Worsening renal function (alongside oliguria or anuria) despite a functioning Foley catheter suggests either intrinsic renal disease or bilateral ureteral obstructions. The initial attempt at relieving the obstruction with a Foley catheter did not take into consideration the bilateral ureteral strictures. As a result, soon thereafter, the insertion of percutaneous nephrostomy tubes was necessary. Given the severity of his illness, underlying obstructive uropathy, and persistent fever, suggesting an ongoing infection, one strategy would be to continue antibiotics with broader coverage than piperacillin-tazobactam. This approach may be reasonable, given the emergence of ESBL organisms and the possibility of MRSA due to instrumentation. However, it is important to note that only sterile pyuria has been identified to date, which raises the possibility of nonbacterial infections. Although chronic infection with Schistosoma haematobium can cause bilateral ureteral strictures, associated fever is limited to the acute phase of infection and not the chronic obstructive phase, unless there is a superimposed infection. Genitourinary Mycobacterium tuberculosis remains a likely possibility, regardless of the unrevealing chest radiograph. Urine nucleic acid amplification and acid-fast bacilli (AFB) smear and culture, the best initial diagnostic test, should be sent. Although less definitive, a tuberculin skin test and an interferon-gamma release assay should also be conducted. Histopathology of the ureters obtained by repeat cystoscopy may be diagnostic, but given the limited visualization during the last cystoscopy and the recent dilation of the urethra, this option should be kept in reserve for now.

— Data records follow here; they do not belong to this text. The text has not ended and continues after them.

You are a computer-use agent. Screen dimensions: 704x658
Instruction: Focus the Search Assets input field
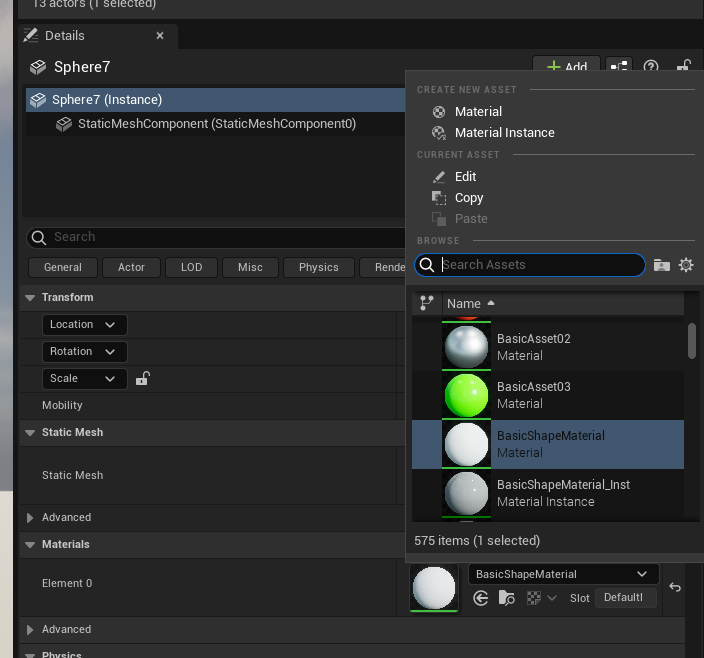pyautogui.click(x=530, y=265)
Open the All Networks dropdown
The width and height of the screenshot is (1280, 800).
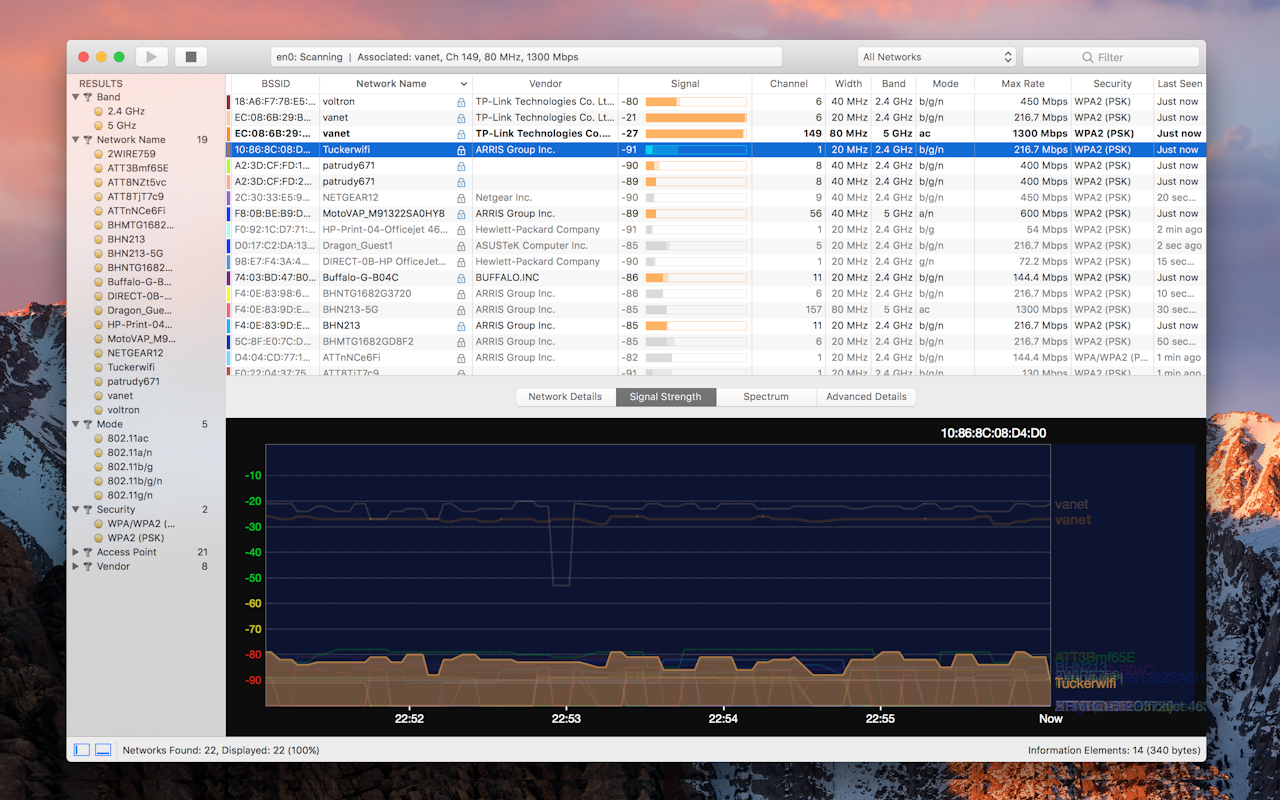tap(935, 56)
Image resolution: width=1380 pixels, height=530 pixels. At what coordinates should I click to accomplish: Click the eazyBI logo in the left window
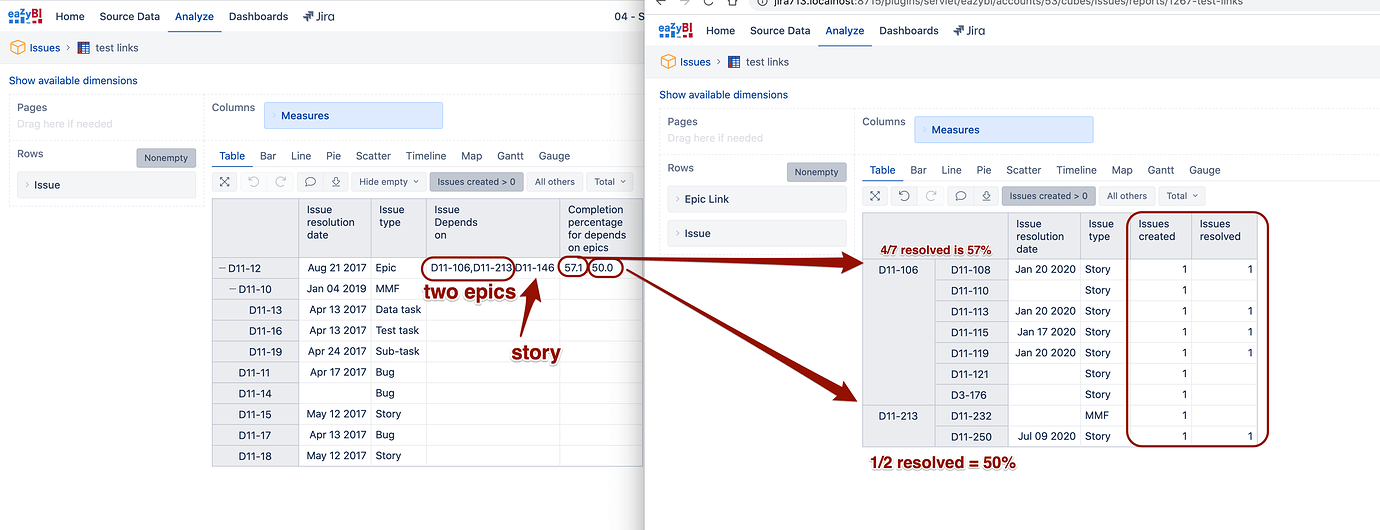pyautogui.click(x=23, y=17)
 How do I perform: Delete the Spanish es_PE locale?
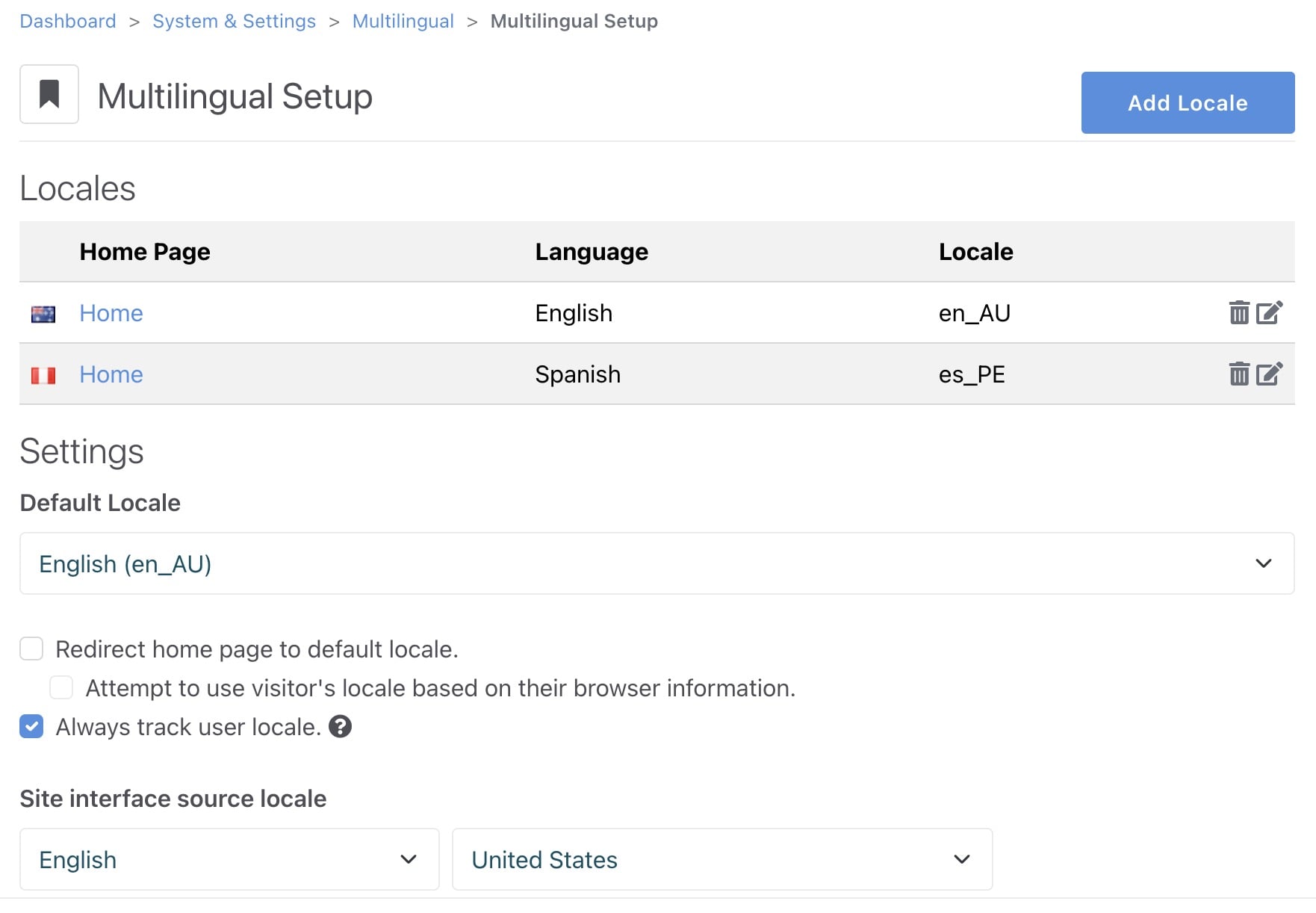point(1238,374)
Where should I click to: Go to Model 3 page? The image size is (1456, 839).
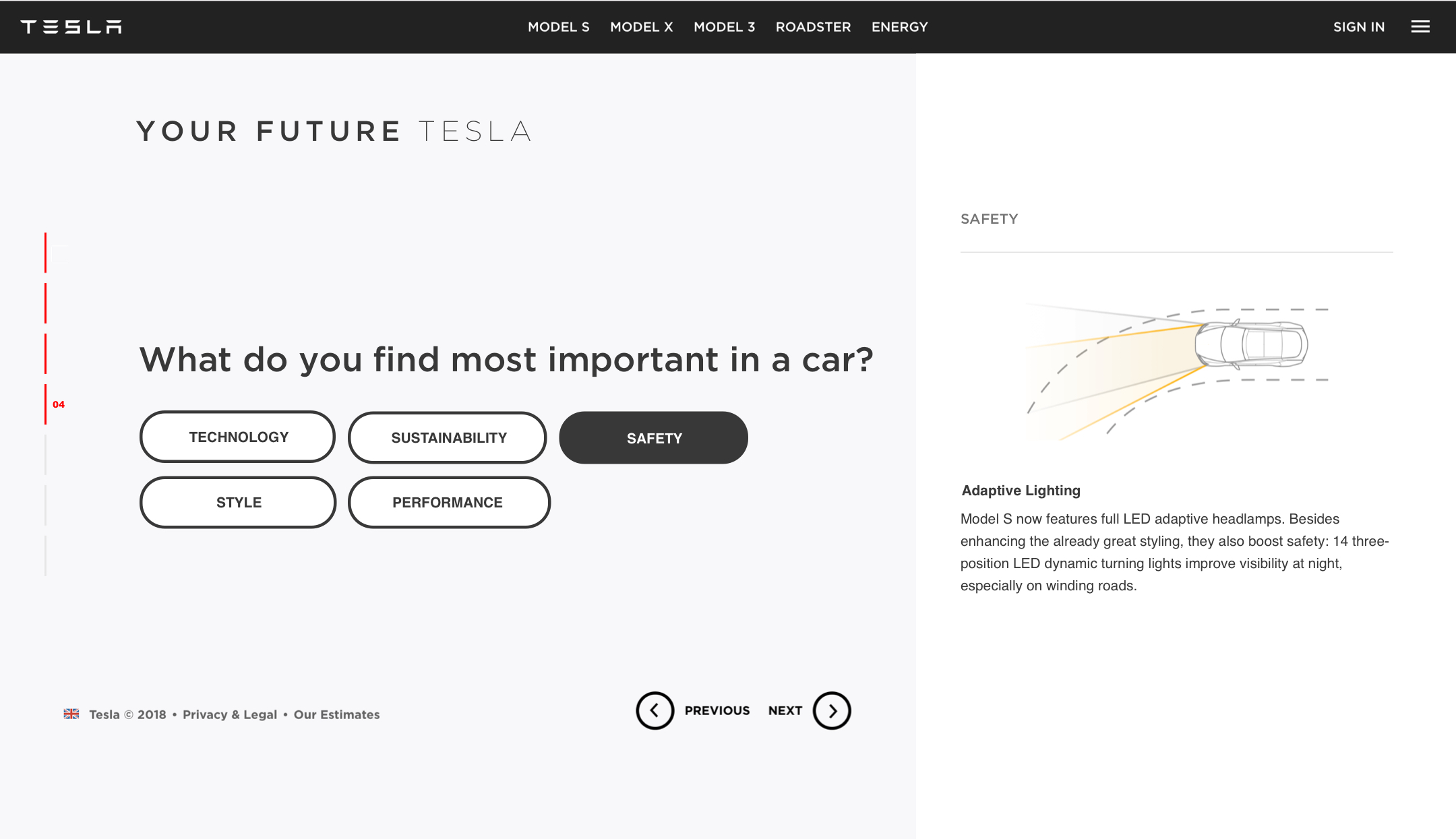click(725, 27)
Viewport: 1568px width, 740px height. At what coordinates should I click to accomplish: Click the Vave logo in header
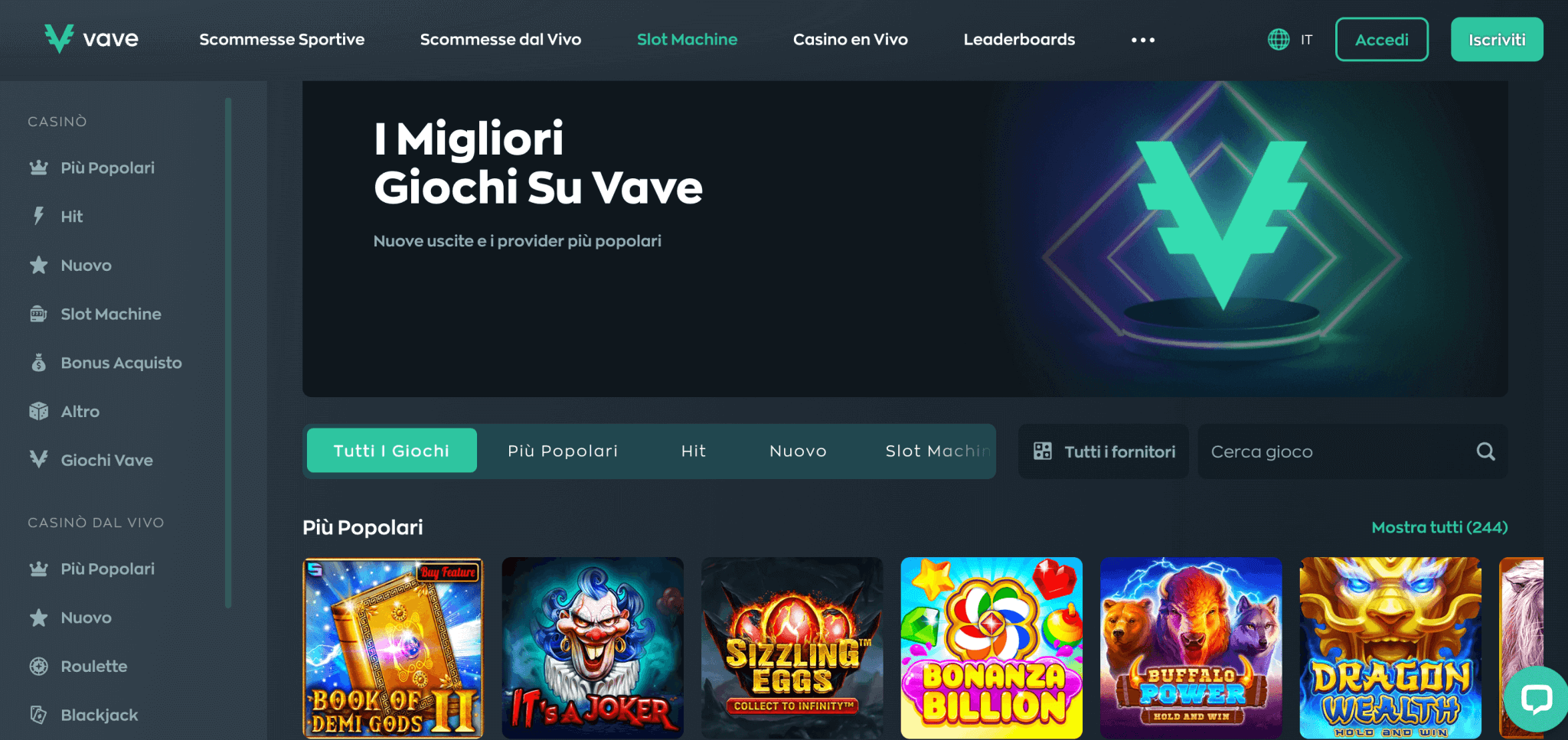coord(91,39)
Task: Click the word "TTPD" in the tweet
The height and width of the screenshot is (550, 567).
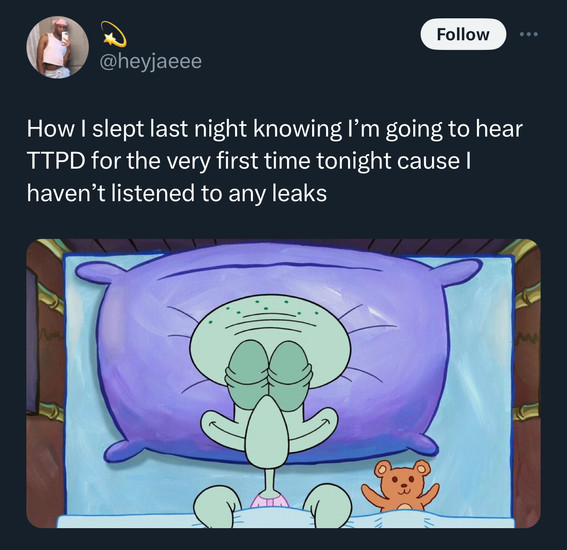Action: [56, 161]
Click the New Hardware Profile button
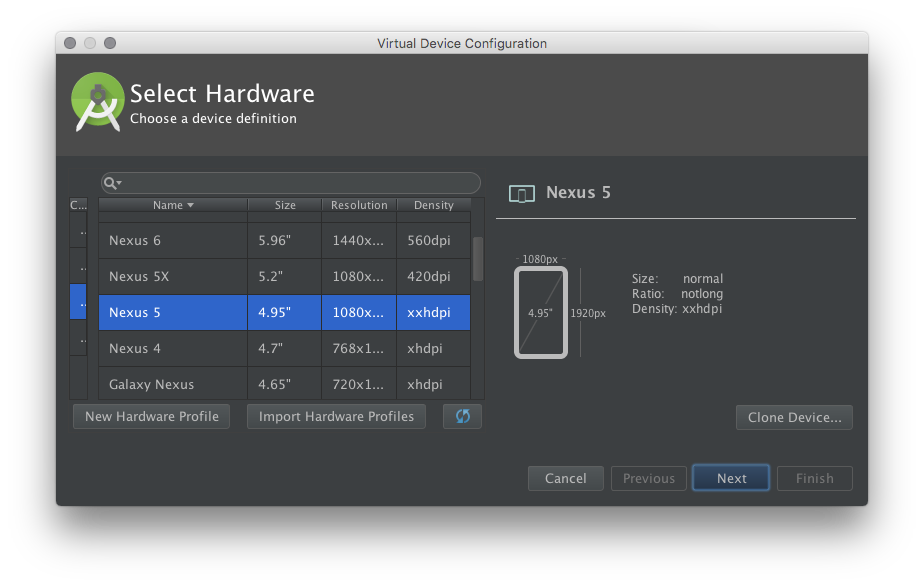The width and height of the screenshot is (924, 586). coord(152,416)
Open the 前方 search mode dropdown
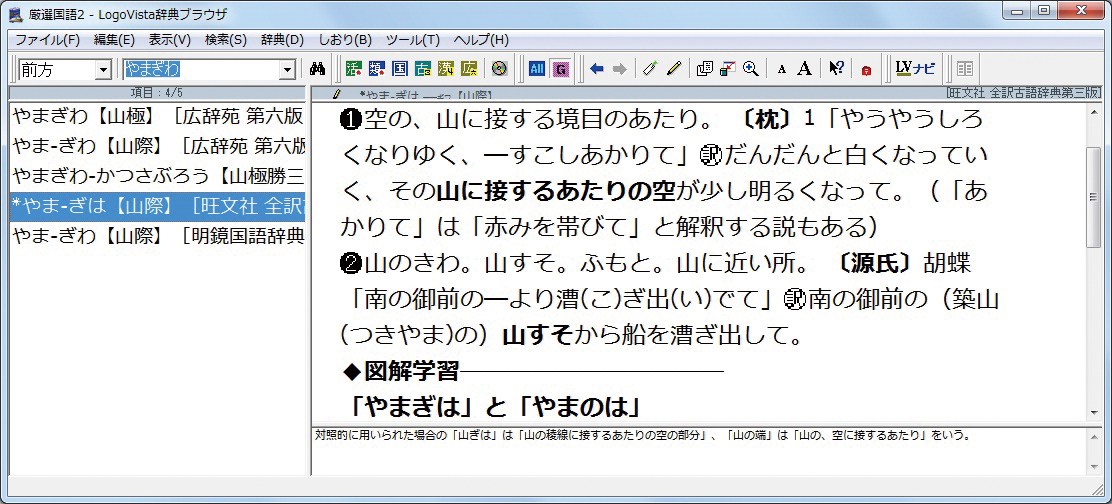 click(x=102, y=69)
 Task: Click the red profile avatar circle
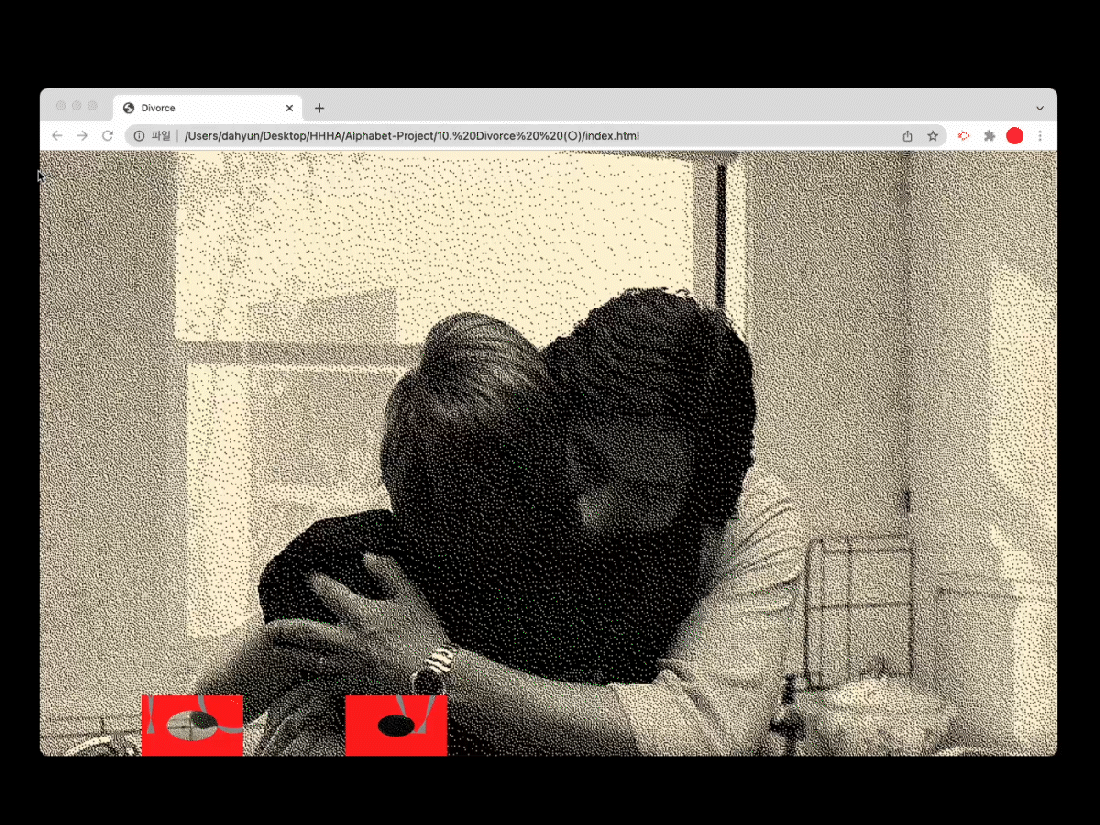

Antibiotics were discontinued on day 7, but the patient continued to experience ongoing fever. Urine Histoplasma and serum cryptococcal antigens were negative. His urine AFB smear was 1+ positive. Liver function tests revealed a total protein of 7.0 g/dL, albumin 3.0 g/dL, total bilirubin 1.2 mg/dL, direct bilirubin 0.3 mg/dL, alkaline phosphatase 418 U/L, aspartate aminotransferase 65 U/L, alanine aminotransferase 88 U/L, gamma-glutamyltransferase (GGT) 609 U/L (normal, 3-60), and lactate dehydrogenase 284 U/L (normal, 85-210).

Acid-fast bacillus in the urine strongly suggests Mycobacterium tuberculosis (MTB) with several reports of likelihood ratios greater than 10. Nevertheless, confirmation is needed to rule out nontuberculous mycobacteria because of potential hepatotoxicity from treatment. Up to six urine samples should be sent for mycobacterium culture. However, false negative rates of up to 90% are reported, and final test results can take up to two months, so other methods of confirmation should be simultaneously sought. A nucleic acid amplification test of urine could rule in a pathogenic species within 24 hours. Alternatively, the probability of a nonpathogenic colonizing species would be negligible if a caseating granuloma was found. Biopsy could be obtained from the ureters, as suggested above. Liver biopsy should also be considered, especially if the moderate elevations in alkaline phosphatase and GGT (the most common liver enzyme abnormalities in hepatic tuberculosis) did not merely wax and wane with sepsis.

A CT of the thorax without IV contrast was done to evaluate for evidence of pulmonary disease given the positive urine AFB. This demonstrated bilateral fibrotic upper lobe opacities suggestive of prior granulomatous disease but no cavitary lung lesions (Figure 3). Three sputum smears were negative for AFB, but one sample showed Mycobacterium tuberculosis detected by a polymerase chain reaction (PCR) probe.

Given the concern for genitourinary tuberculosis (GUTB), it is appropriate to place the patient in respiratory isolation to exclude concomitant pulmonary tuberculosis (TB). AFB smears were negative, but the sputum PCR probe was positive, confirming pathogenic MTB. However, the negative AFB smears make the likelihood of pulmonary infectivity low. As a result, contact tracing is often deemed unnecessary by hospital infection control teams. Though his chest radiograph was normal, CT showed bilateral upper lobe fibrotic disease suggestive of prior pulmonary TB, thus making it likely that the current GUTB represents reactivation.